A Georgia Tech senior, Gregory Montgomery, has written a program that allows
Ray to move the cursor onto icons that deliver preprogrammed messages. An
Atlanta Braves cap -- Ray is a baseball fan -- triggers the message: "Hi, my
name is Johnny Ray." A blue ice cube produces: "I feel too cold."

In a minute, Ray tries again. Bakay, dressed in a white medical coat, has
joined the group around the bed.

"A bit nervous?" Kennedy says puckishly to Ray.

Ray gets the J. The cursor moves slowly across the screen in search of the
O.

"Get mad at it," Kennedy says. The oscilloscope crackles and the cursor
starts to fly. "But not too mad at it." He adjusts a dial so that a lighter
twitch of Ray's left thumb will trigger the enter function. Ray's having an
increasingly hard time clicking the letters as the session progresses.

He gets the O, and then arduously moves the cursor across the line with the
H in it, letter by letter. He clicks.

"Try the foot to bring it down now," Kennedy says.

The cursor drops, and almost immediately he gets the N.

"All right!" says Kim Adams, a young research engineer who recently began
working with Ray.

"Awesome," Kennedy says. Then to the assembled group: "He spelled his name
without error in a reasonable amount of time. In about six minutes."

The doctor gets a washcloth and wipes off Ray's forehead and temples. He
flips the cloth to find a dry section for the eyelids, which in the low
light of the room are tan pools in a field of pink flush.

"How was the effort that last time?" Kennedy asks. "One out of five?" Ray
doesn't blink, and the doctor continues until he reaches "five out of five."
Ray blinks twice. "Yes."

Ray's wife died unexpectedly last summer, which set him back badly.

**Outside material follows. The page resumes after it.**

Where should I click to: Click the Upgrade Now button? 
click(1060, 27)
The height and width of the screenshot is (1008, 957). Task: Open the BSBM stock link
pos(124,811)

His
spirits are better now, says a 31-year-old stepson, James Christopher
Mitchell.

One day every weekend, Mitchell and his family drive 60 miles from Mount
Zion, Ga., to spend a few hours at his bedside.

"We sit with him and we talk with him. The whole point of it is don't treat
him like he's an invalid. Treat him like he was at home," Mitchell says.

"As far as the computer, I think Johnny was thinking that it would be a lot
quicker. But he's working with it. He hasn't given up."

Recently, Ray developed two pressure sores. They aren't the first since his
stroke. The combined effects of infection and painkillers have made it
impossible for him to practice for several weeks. Before this happened, Ray
spelled out "Phil Kenedy" and "Melody" and "Kim."

"It's a big disappointment to him and to me," Kennedy said last week.
"Because he was doing better, and he knows it."

Capturing Thoughts

A paralyzed stroke victim named Johnny Ray has learned to use thoughts to
control a computer cursor via electrodes

implanted in his brain.

1. The electrodes (two gold wires attached to a hollow glass tube about the
size of a ballpoint pen's tip) were implanted in the motor cortex, where
cells controlling various muscle groups lie. Normally, movement begins when
neurons in the motor cortex fire.

2. The microscopic tentacles of neurons, called neurites, have wrapped in
and around the electrodes. When Ray imagines certain kinds of movement, the
electrodes pick up the signals emitted from firing neurons.

3. The signals are amplified and transmitted to the computer, which
translates them into cursor movements.